Private Wealth and Public Revenue: Business Power and Tax Policy in Latin America

Thursday, 2 July 2015: 2:15 PM-3:45 PM
TW2.3.02 (Tower Two)
Tasha Fairfield, N/A, United Kingdom; LSE, London, United Kingdom
I would like to present my book, Private Wealth and Public Revenue: Business Power and Tax Policy in Latin America, which will be published in January 2015 by Cambridge University Press.  A brief description follows:

Inequality and taxation are fundamental problems of modern times.  How and when can democracies tax economic elites?  In this book, I develop a theoretical framework that refines and integrates the classic concepts of business's instrumental (political) power and structural (investment) power to explain the scope and fate of progressive tax reform initiatives in Chile, Argentina, and Bolivia after market reform.

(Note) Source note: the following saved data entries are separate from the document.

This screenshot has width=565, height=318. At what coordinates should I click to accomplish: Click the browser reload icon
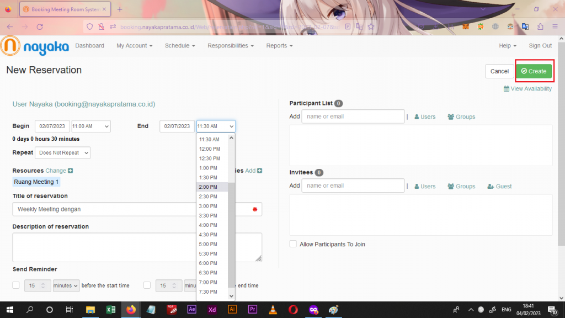(x=40, y=27)
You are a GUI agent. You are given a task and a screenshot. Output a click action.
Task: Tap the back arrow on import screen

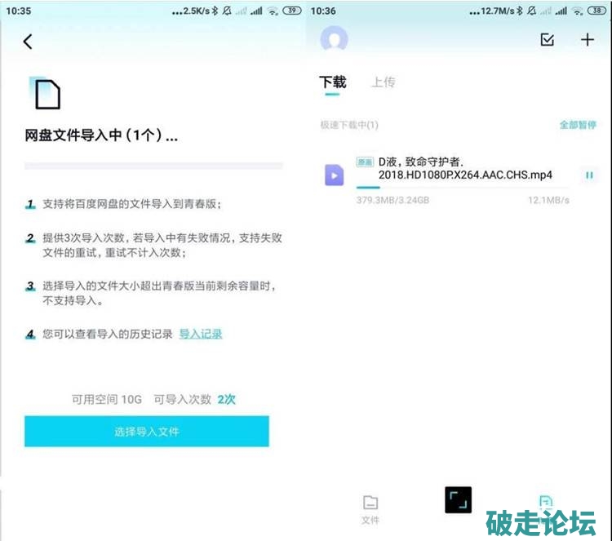pyautogui.click(x=28, y=42)
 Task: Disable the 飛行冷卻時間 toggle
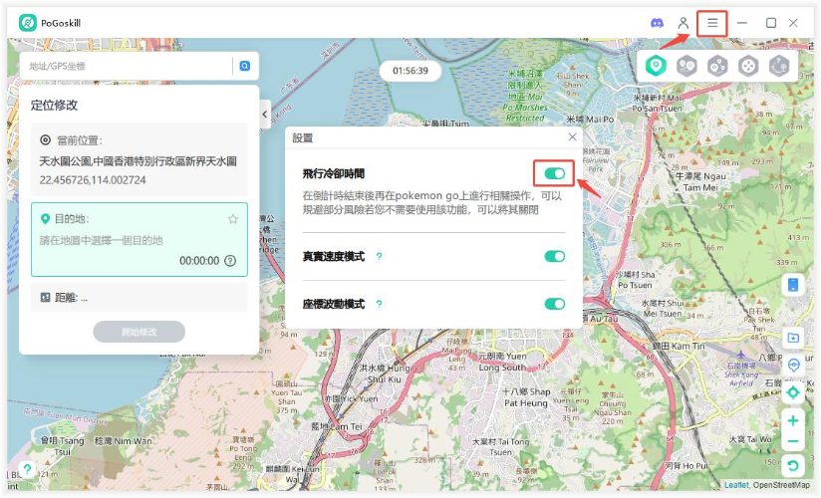(x=555, y=174)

Instrumental and structural power are critical variables that merit greater attention in contemporary political economy. Instrumental power entails deliberate political actions like lobbying.  Structural power arises from the profit-maximizing behavior of firms and investors; if policymakers anticipate that a reform will provoke disinvestment or capital flight, they may rule it out to protect growth and employment.  When economic elites have strong power of either type, their interests shape policy decisions.  When economic elites enjoy both instrumental and structural power, they achieve more consistent and more extensive influence.  Strategies for mobilizing public support or tempering elite opposition can facilitate incremental reforms, and popular mobilization occasionally overwhelms business power.  However, governments have much more leeway to tax elites whose structural and instrumental power are both weak. 

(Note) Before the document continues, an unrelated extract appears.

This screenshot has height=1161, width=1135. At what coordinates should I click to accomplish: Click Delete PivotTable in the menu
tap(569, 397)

I argue that in Chile, business's multiple sources of instrumental power, including cohesion and ties to right parties, kept substantial tax increases off the agenda during the two decades following the 1990 transition to democracy.  In Argentina, weaker business power facilitated significant reform, although specific sectors, including finance and agriculture, occasionally had instrumental and/or structural power to defend their interests.  In Bolivia, popular mobilization occasionally counterbalanced the power of economic elites, who were much stronger than in Argentina but weaker than in Chile.

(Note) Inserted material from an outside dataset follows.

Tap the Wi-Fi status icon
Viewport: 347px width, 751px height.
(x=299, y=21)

The book's in-depth, medium-N case analysis, extensive interview evidence, and close attention to policy-making processes, including the often-overlooked agenda formulation stage, contribute insights on business power and prospects for redistribution in unequal democracies. The book further contributes to research on state-society fiscal bargaining by providing a systematic basis for assessing taxpayers’ bargaining power and by offering a distinct and less sanguine perspective on the causal effects of elite cohesion on extractive capacity and social equity.